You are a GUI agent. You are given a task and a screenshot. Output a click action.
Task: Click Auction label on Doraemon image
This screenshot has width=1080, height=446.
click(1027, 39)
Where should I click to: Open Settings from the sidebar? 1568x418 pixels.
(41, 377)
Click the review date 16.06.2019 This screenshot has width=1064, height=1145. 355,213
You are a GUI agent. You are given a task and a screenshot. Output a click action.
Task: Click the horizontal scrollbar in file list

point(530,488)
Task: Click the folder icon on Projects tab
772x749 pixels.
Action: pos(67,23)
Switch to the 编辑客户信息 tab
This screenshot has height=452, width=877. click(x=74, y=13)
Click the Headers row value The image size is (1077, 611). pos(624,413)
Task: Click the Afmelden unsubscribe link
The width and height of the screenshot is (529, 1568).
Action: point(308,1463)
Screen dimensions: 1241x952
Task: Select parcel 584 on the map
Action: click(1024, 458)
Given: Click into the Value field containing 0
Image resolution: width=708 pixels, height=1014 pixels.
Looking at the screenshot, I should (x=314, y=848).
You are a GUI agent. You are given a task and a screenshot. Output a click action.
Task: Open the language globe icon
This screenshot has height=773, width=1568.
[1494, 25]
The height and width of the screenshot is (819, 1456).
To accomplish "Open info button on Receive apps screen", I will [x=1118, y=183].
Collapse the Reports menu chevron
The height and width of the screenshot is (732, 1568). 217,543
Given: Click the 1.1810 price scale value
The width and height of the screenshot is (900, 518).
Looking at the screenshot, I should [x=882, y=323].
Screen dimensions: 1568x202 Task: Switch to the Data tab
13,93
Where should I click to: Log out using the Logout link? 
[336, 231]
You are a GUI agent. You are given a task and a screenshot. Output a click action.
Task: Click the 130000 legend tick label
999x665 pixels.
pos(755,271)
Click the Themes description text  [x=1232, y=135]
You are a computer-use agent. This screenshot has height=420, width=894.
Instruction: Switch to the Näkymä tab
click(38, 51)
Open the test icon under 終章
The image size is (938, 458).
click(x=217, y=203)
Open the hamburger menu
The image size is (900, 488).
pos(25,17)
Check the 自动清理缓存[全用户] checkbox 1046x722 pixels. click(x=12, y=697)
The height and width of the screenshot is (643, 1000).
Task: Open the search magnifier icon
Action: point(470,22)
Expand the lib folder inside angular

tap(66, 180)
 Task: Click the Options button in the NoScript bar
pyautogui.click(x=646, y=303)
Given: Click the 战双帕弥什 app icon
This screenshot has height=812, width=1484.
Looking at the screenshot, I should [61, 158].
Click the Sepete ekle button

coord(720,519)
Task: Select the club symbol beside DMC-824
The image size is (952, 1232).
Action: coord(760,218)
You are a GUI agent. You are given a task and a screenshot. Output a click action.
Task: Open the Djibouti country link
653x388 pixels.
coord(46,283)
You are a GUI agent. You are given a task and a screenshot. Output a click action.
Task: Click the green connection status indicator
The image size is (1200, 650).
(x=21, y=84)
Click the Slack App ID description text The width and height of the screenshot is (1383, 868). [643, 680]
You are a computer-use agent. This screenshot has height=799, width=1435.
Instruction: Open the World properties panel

■ Description of the task: A complete and exact reproduction of the data is needed.

■ Your response:
You are a GUI agent. You are given a task and a screenshot. Output a click action.
Task: Click Auction label on Doraemon image
This screenshot has width=1080, height=446.
click(1027, 39)
Where should I click to: Open Settings from the sidebar? 1568x418 pixels.
(41, 377)
Click the review date 16.06.2019 This screenshot has width=1064, height=1145. 355,213
You are a GUI agent. You are given a task and a screenshot. Output a click action.
Task: Click the horizontal scrollbar in file list

point(530,488)
Task: Click the folder icon on Projects tab
772x749 pixels.
Action: pos(67,23)
Switch to the 编辑客户信息 tab
This screenshot has height=452, width=877. click(x=74, y=13)
Click the Headers row value The image size is (1077, 611). pos(624,413)
Task: Click the Afmelden unsubscribe link
The width and height of the screenshot is (529, 1568).
Action: point(308,1463)
Screen dimensions: 1241x952
Task: Select parcel 584 on the map
Action: click(1024, 458)
Given: Click into the Value field containing 0
Image resolution: width=708 pixels, height=1014 pixels.
Looking at the screenshot, I should (x=314, y=848).
You are a GUI agent. You are given a task and a screenshot. Output a click action.
Task: Open the language globe icon
This screenshot has height=773, width=1568.
[1494, 25]
The height and width of the screenshot is (819, 1456).
To accomplish "Open info button on Receive apps screen", I will [x=1118, y=183].
Collapse the Reports menu chevron
The height and width of the screenshot is (732, 1568). 217,543
Given: Click the 1.1810 price scale value
The width and height of the screenshot is (900, 518).
Looking at the screenshot, I should [x=882, y=323].
Screen dimensions: 1568x202 Task: Switch to the Data tab
13,93
Where should I click to: Log out using the Logout link? 
[336, 231]
You are a GUI agent. You are given a task and a screenshot. Output a click action.
Task: Click the 130000 legend tick label
999x665 pixels.
pos(755,271)
Click the Themes description text  [x=1232, y=135]
You are a computer-use agent. This screenshot has height=420, width=894.
Instruction: Switch to the Näkymä tab
click(38, 51)
Open the test icon under 終章
The image size is (938, 458).
click(x=217, y=203)
Open the hamburger menu
The image size is (900, 488).
pos(25,17)
Check the 自动清理缓存[全用户] checkbox 1046x722 pixels. click(x=12, y=697)
The height and width of the screenshot is (643, 1000).
Task: Open the search magnifier icon
Action: point(470,22)
Expand the lib folder inside angular

tap(66, 180)
 Task: Click the Options button in the NoScript bar
pyautogui.click(x=646, y=303)
Given: Click the 战双帕弥什 app icon
This screenshot has height=812, width=1484.
Looking at the screenshot, I should [61, 158].
Click the Sepete ekle button

coord(720,519)
Task: Select the club symbol beside DMC-824
The image size is (952, 1232).
Action: coord(760,218)
You are a GUI agent. You are given a task and a screenshot. Output a click action.
Task: Open the Djibouti country link
653x388 pixels.
coord(46,283)
You are a GUI agent. You are given a task and a screenshot. Output a click action.
Task: Click the green connection status indicator
The image size is (1200, 650).
(x=21, y=84)
Click the Slack App ID description text The width and height of the screenshot is (1383, 868). [643, 680]
You are a computer-use agent. This screenshot has height=799, width=1435.
Instruction: Open the World properties panel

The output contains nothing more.